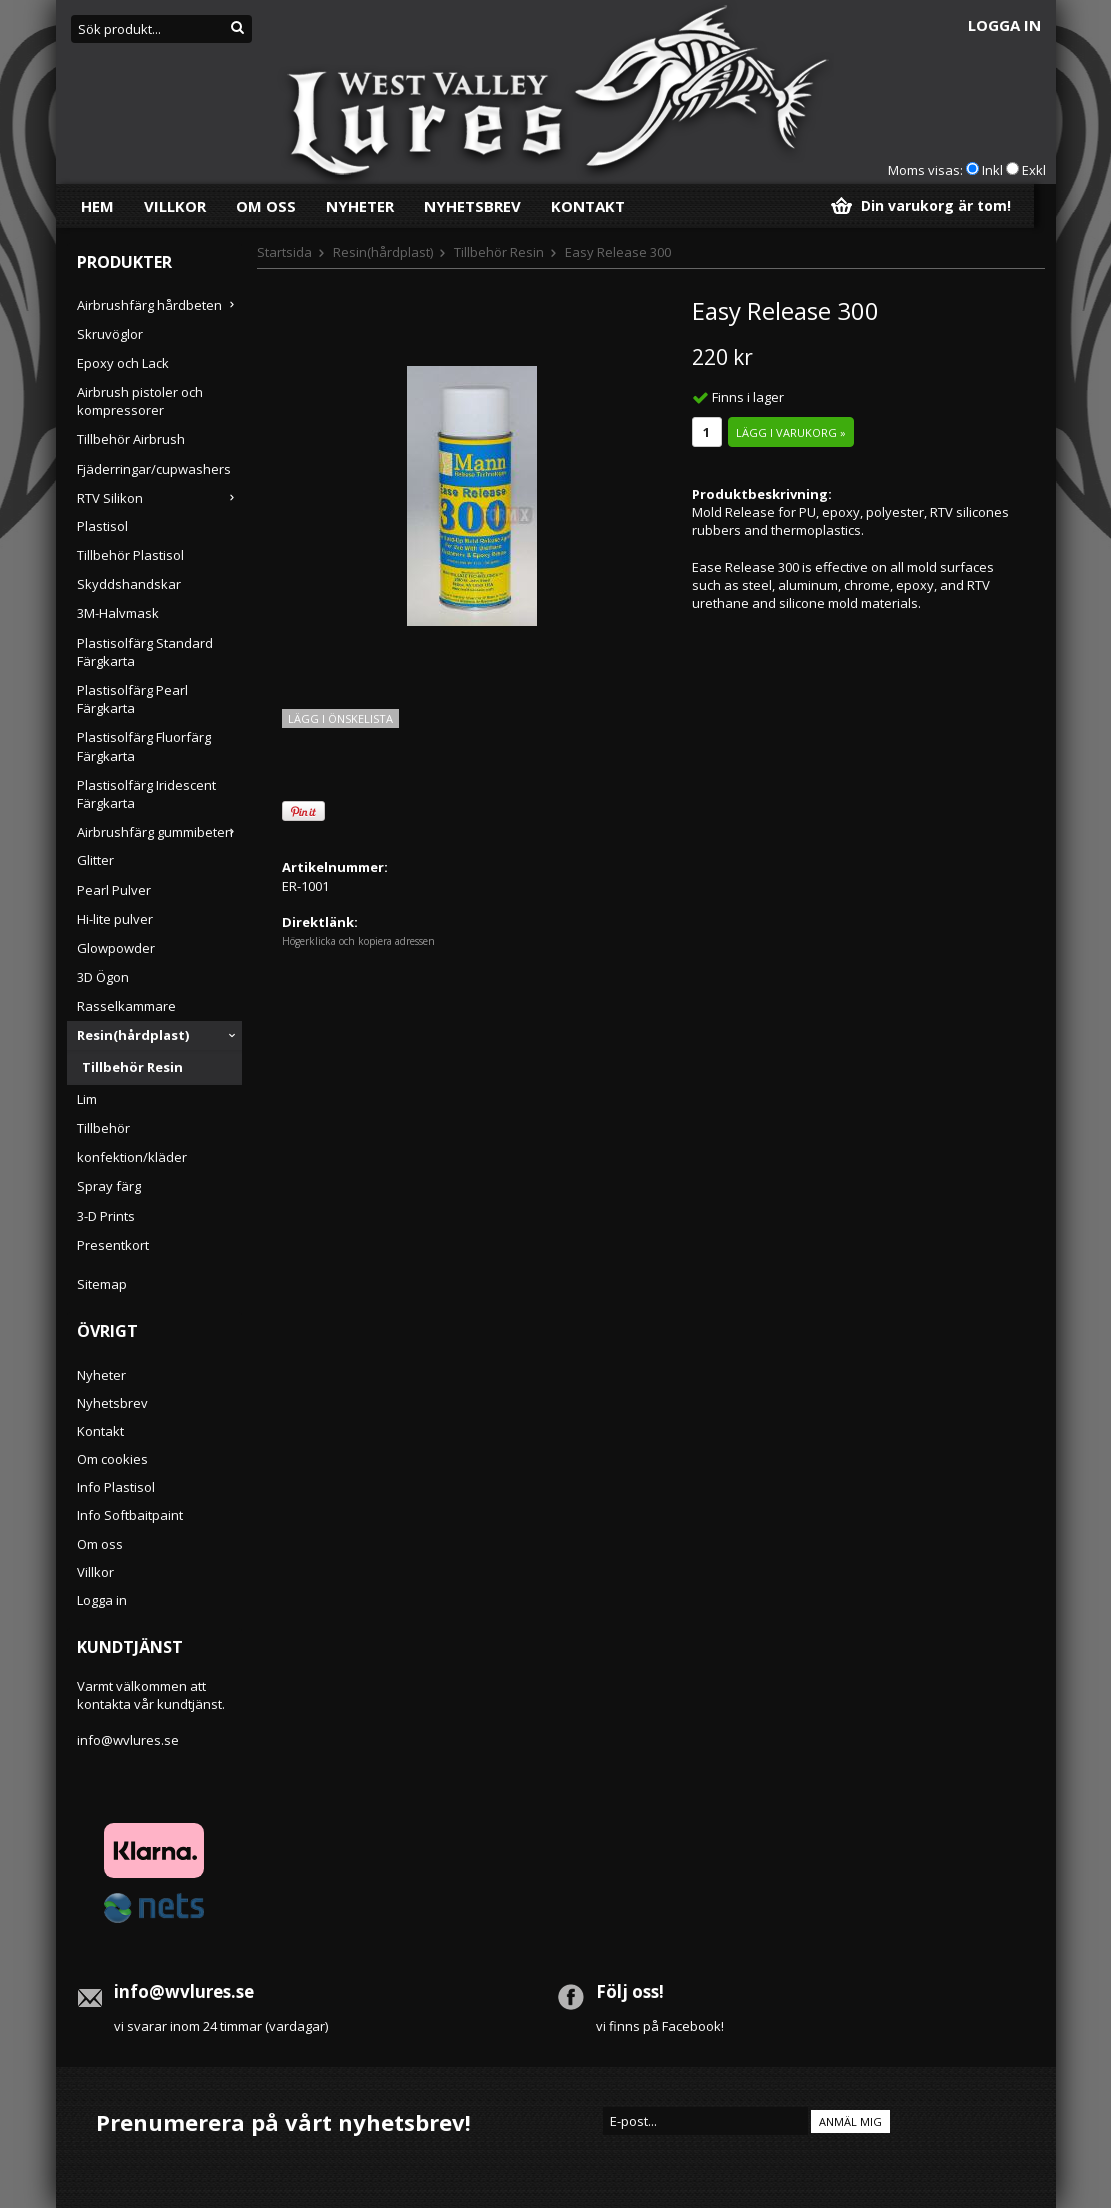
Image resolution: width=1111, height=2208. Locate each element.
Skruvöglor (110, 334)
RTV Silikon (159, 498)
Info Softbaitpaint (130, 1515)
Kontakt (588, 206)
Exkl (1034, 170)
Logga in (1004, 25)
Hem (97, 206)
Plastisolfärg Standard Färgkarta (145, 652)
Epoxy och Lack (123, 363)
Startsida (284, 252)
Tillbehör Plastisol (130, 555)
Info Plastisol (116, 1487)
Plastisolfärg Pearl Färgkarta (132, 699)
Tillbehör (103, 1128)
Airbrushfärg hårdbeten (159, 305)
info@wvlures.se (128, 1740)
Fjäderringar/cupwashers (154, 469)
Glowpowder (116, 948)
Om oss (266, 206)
---
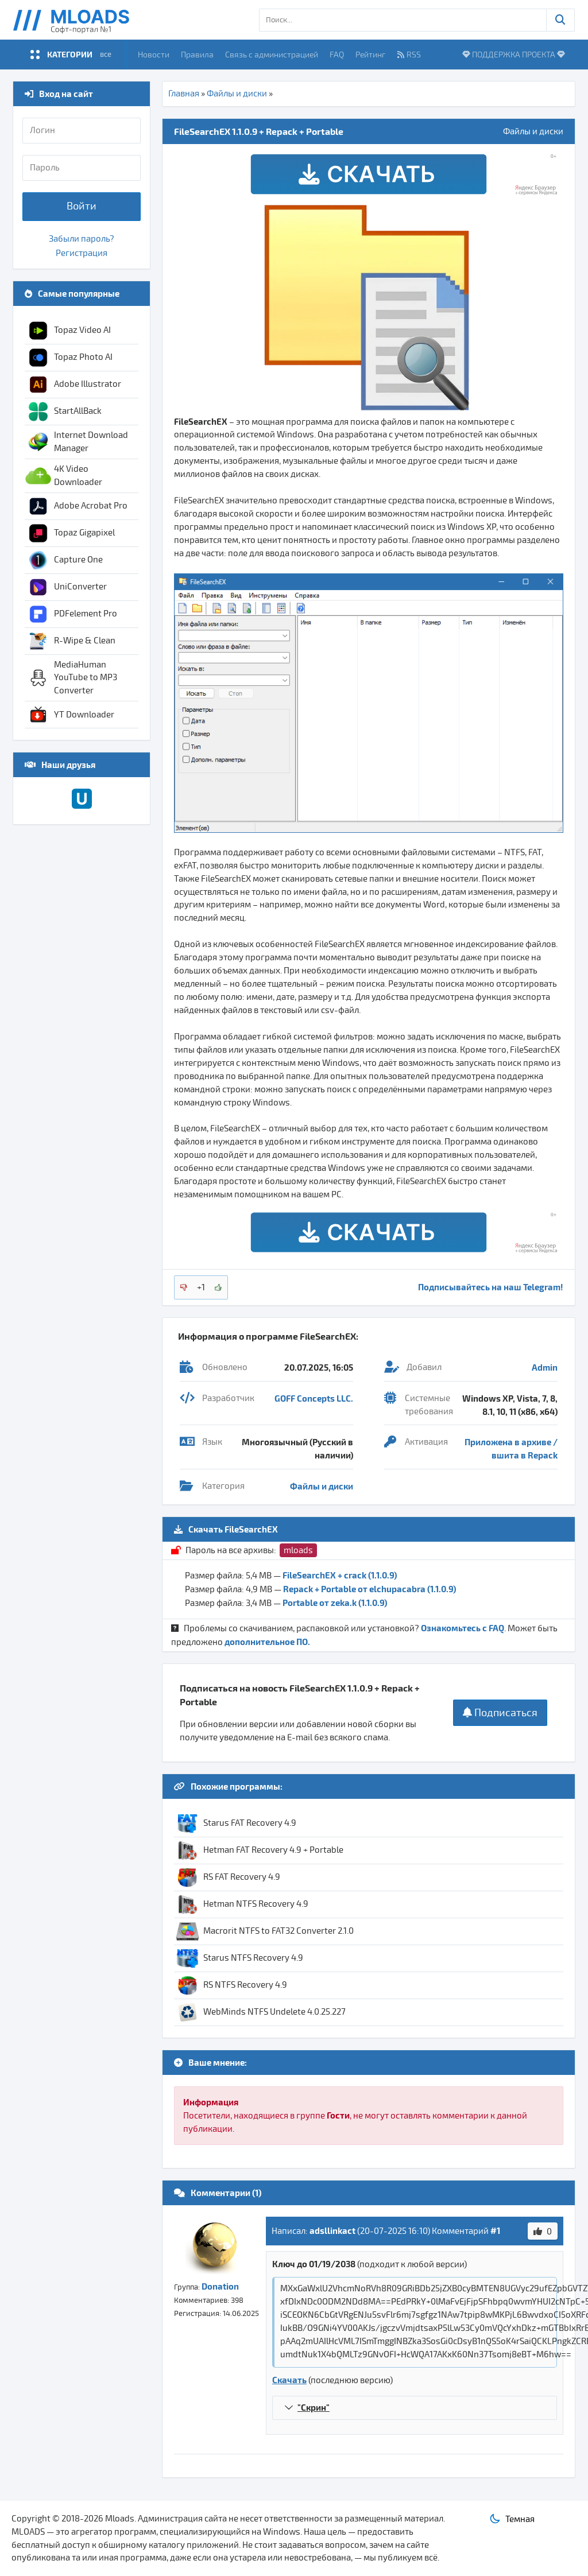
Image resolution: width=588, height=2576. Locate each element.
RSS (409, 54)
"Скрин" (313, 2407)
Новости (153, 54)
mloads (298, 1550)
--
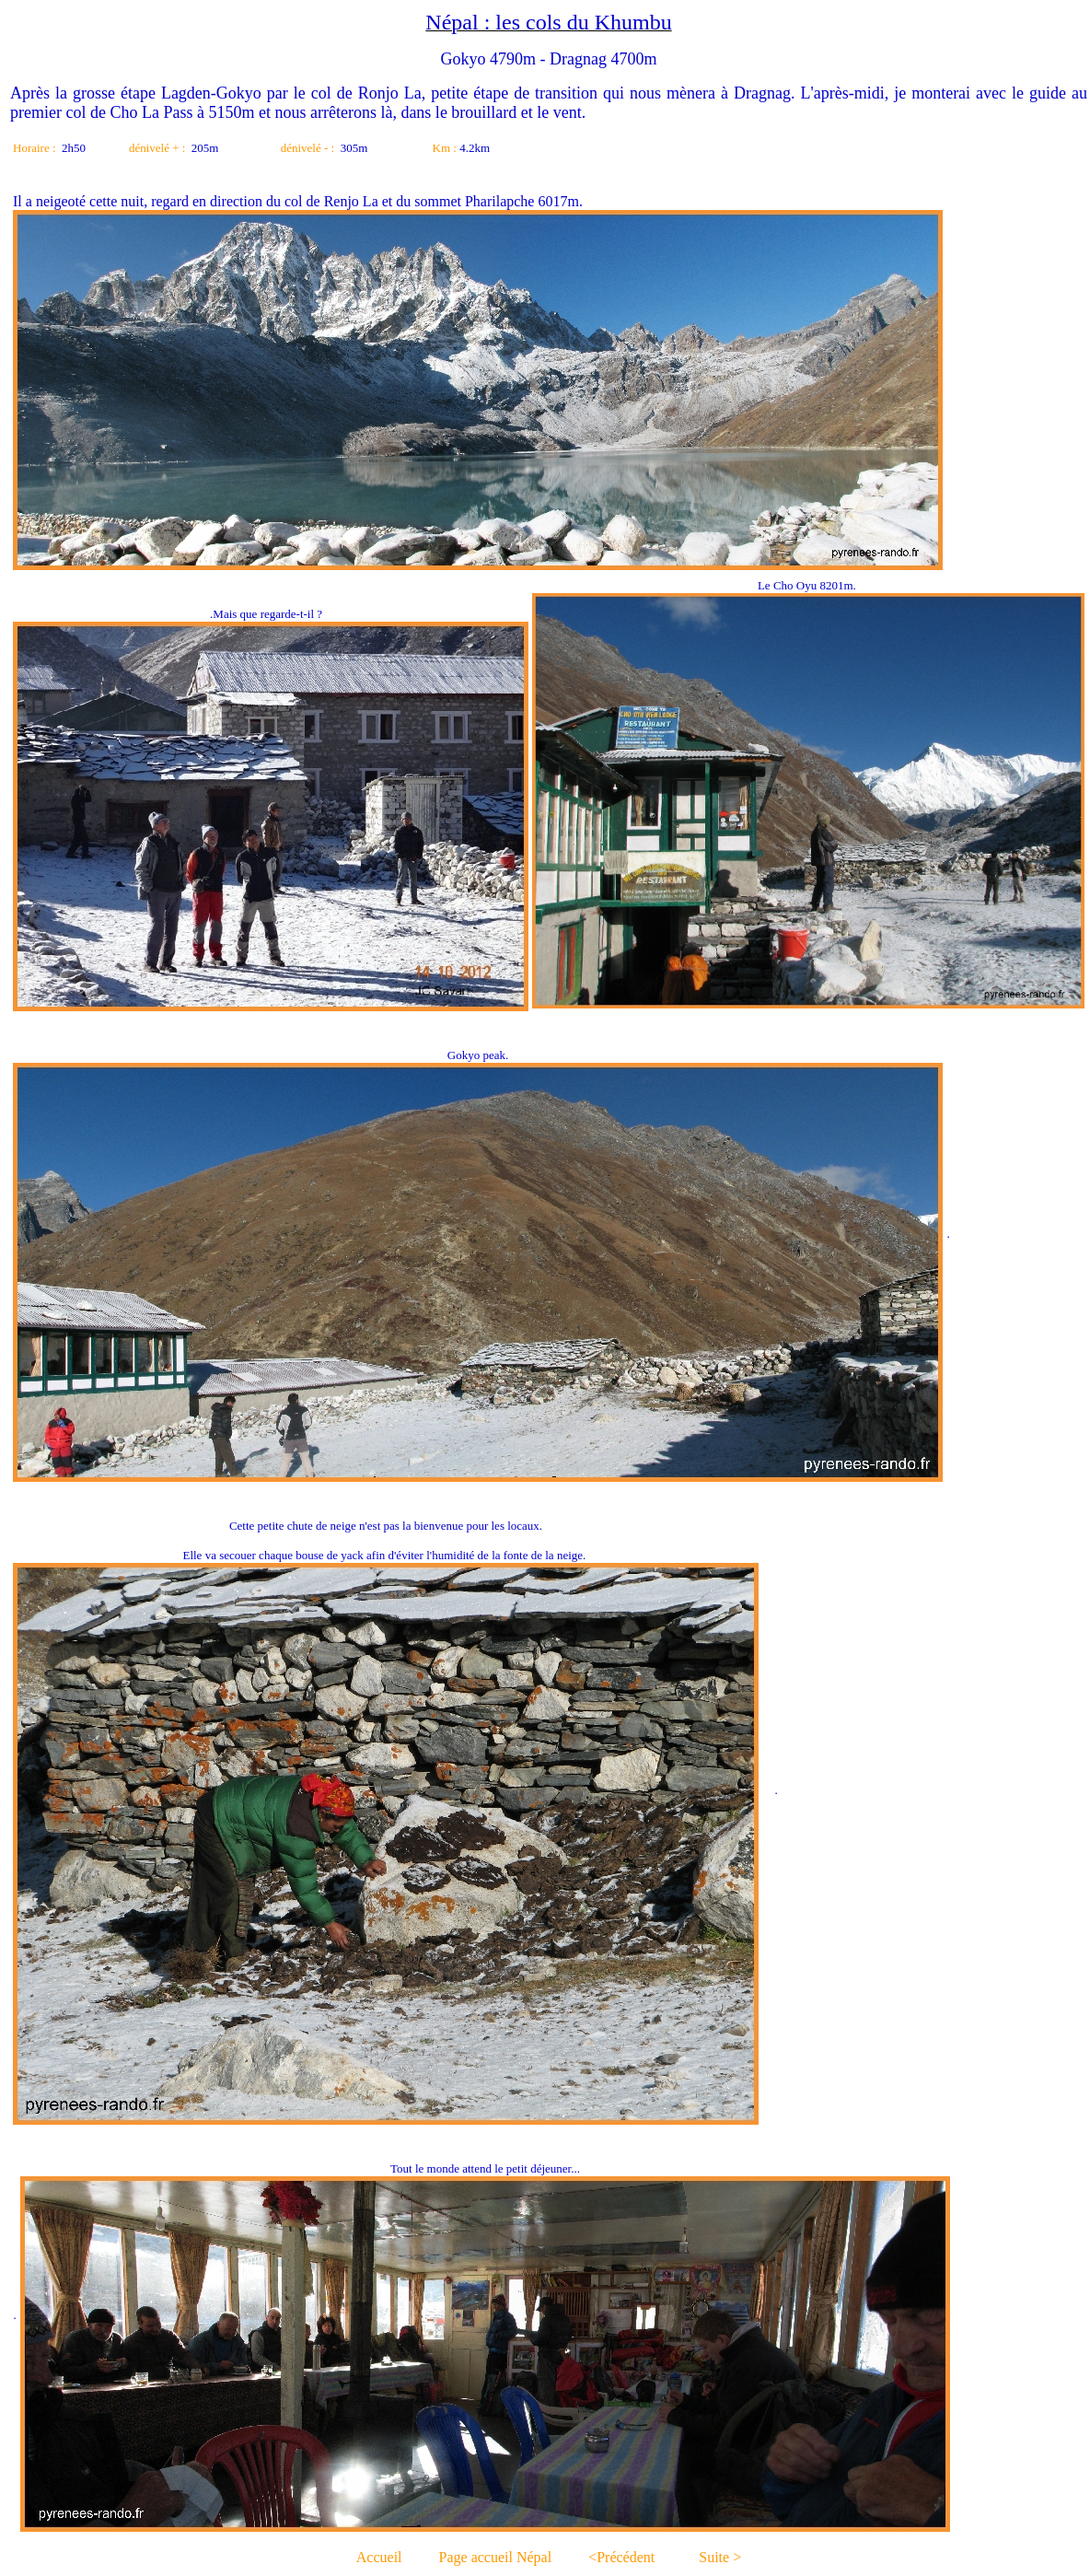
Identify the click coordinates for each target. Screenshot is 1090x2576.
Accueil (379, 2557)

__Objective__:
Could you convert the records from the line with "Tillbehör (103, 1128)" up to and including the line with "Glowpowder (116, 948)" into a Markdown table with the columns Row and Record line, numbering each row and leaving out blank lines?

__Solution below__:
| Row | Record line |
|---|---|
| 1 | Tillbehör (103, 1128) |
| 2 | Airbrushfärg hårdbeten (159, 305) |
| 3 | info@wvlures.se (128, 1740) |
| 4 | Fjäderringar/cupwashers (154, 469) |
| 5 | Glowpowder (116, 948) |